━━━ SOURCE DATA ━━━
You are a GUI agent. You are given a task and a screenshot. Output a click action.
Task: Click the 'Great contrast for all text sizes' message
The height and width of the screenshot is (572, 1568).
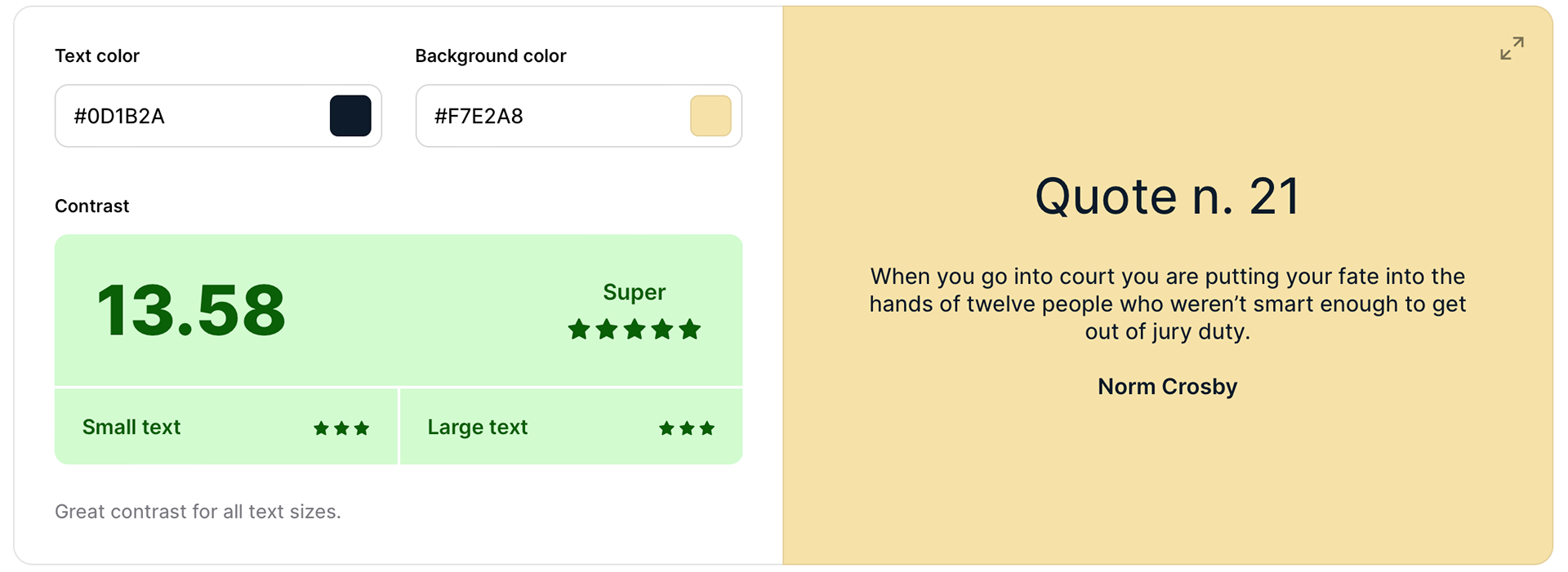click(198, 512)
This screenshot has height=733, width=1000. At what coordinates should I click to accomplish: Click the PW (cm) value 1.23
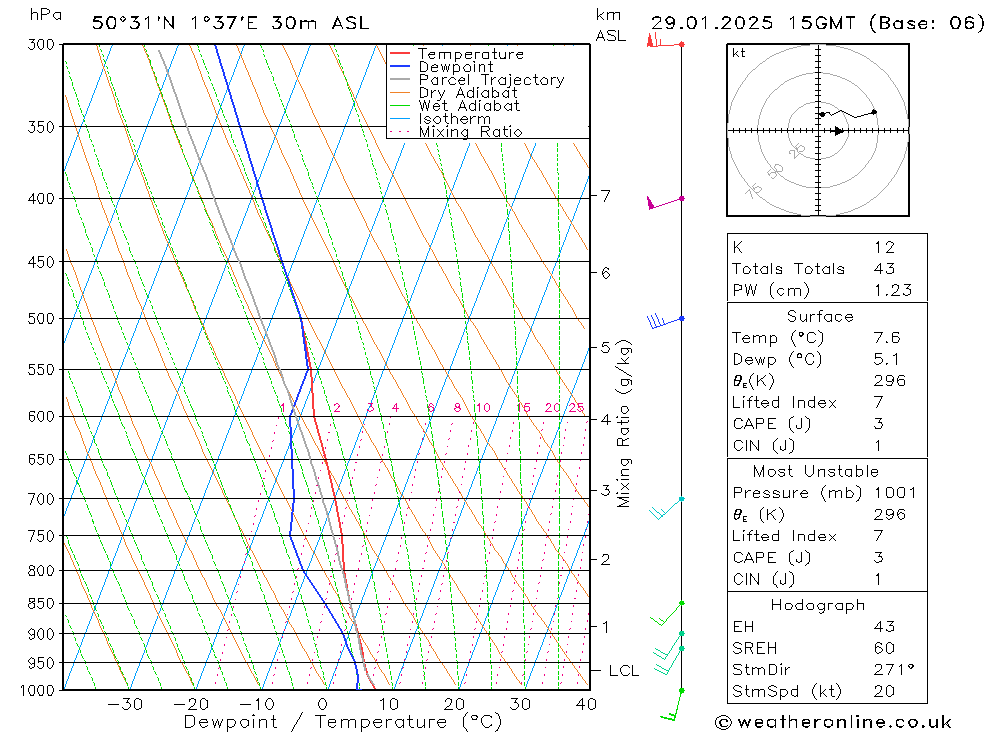(893, 290)
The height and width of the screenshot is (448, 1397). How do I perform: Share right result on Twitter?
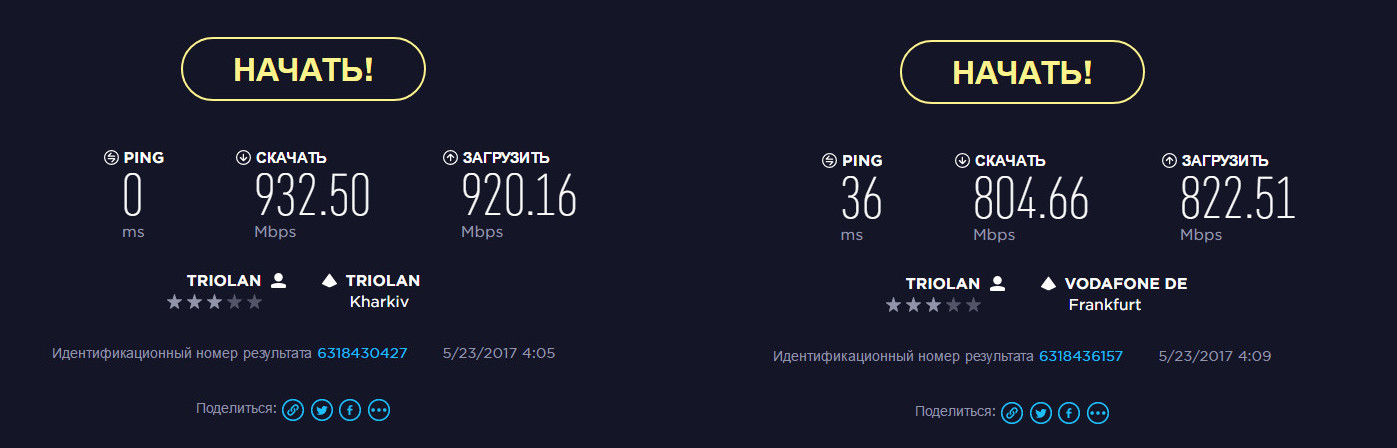[x=1041, y=412]
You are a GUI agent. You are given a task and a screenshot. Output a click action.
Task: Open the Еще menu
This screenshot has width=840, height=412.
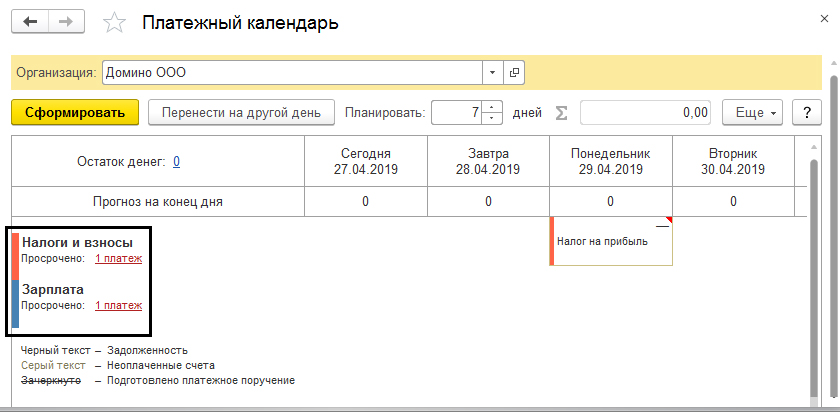pyautogui.click(x=754, y=113)
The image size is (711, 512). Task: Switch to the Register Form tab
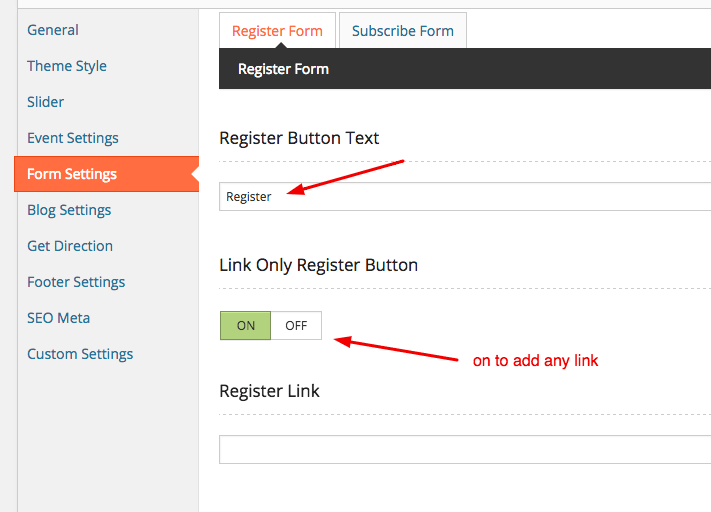[x=277, y=31]
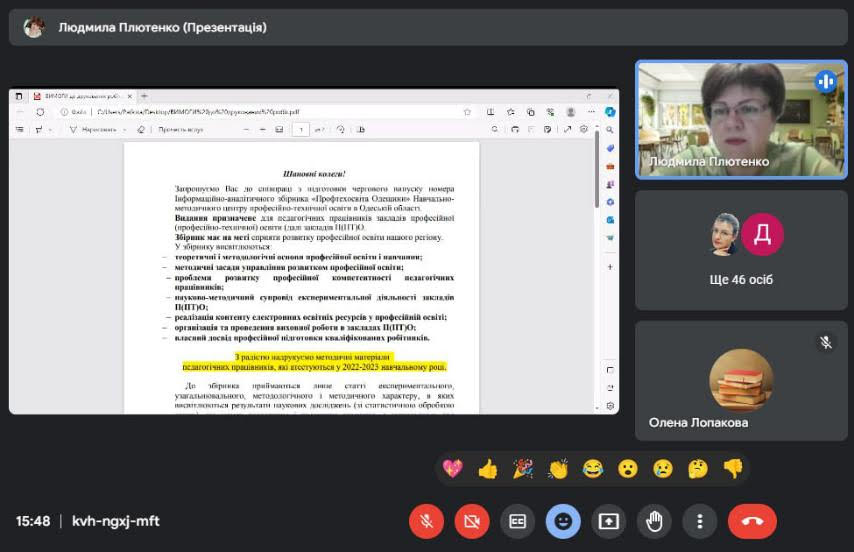
Task: Select Олена Лопакова participant tile
Action: click(741, 380)
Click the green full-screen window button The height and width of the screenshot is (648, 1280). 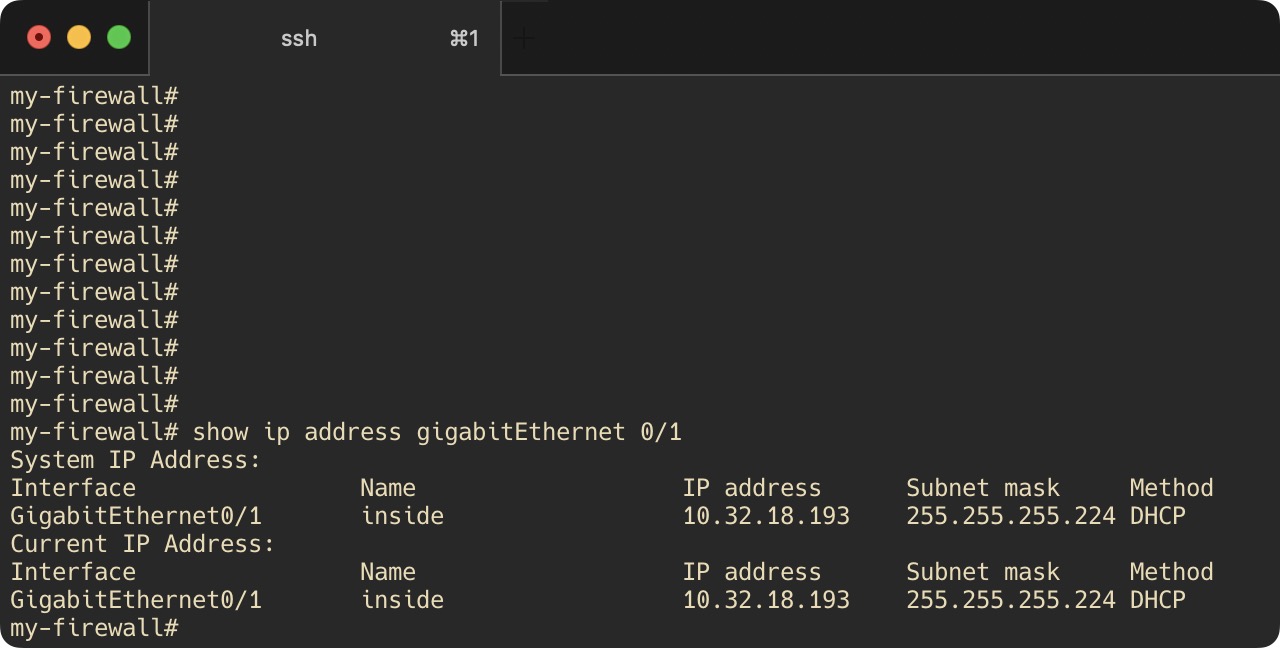119,38
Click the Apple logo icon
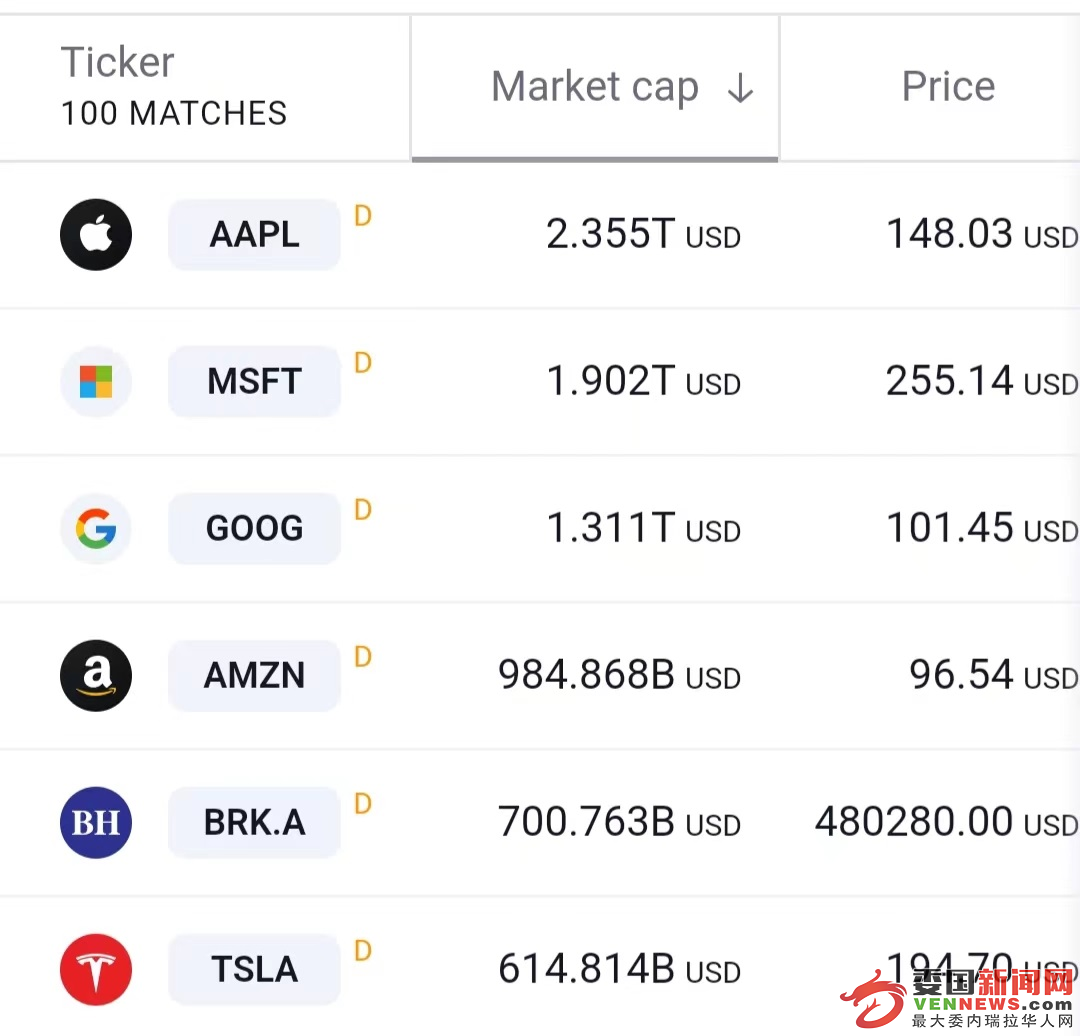1080x1036 pixels. (x=96, y=235)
━━━
WHAT TO WORK ON:
Above are some records; quote exactly and only the lines that begin at the line containing "Task: Click the" and stop after the line containing "Task: Open the Еще menu", leaving out the pictures.

ANSWER SECTION:
Task: Click the 'Great contrast for all text sizes' message
The height and width of the screenshot is (572, 1568).
click(198, 512)
This screenshot has height=733, width=1000. At what coordinates should I click to accomplish: Click the PW (cm) value 1.23
(893, 290)
The height and width of the screenshot is (448, 1397). How do I perform: Share right result on Twitter?
[x=1041, y=412]
You are a GUI agent. You are given a task and a screenshot. Output a click action.
Task: Open the Еще menu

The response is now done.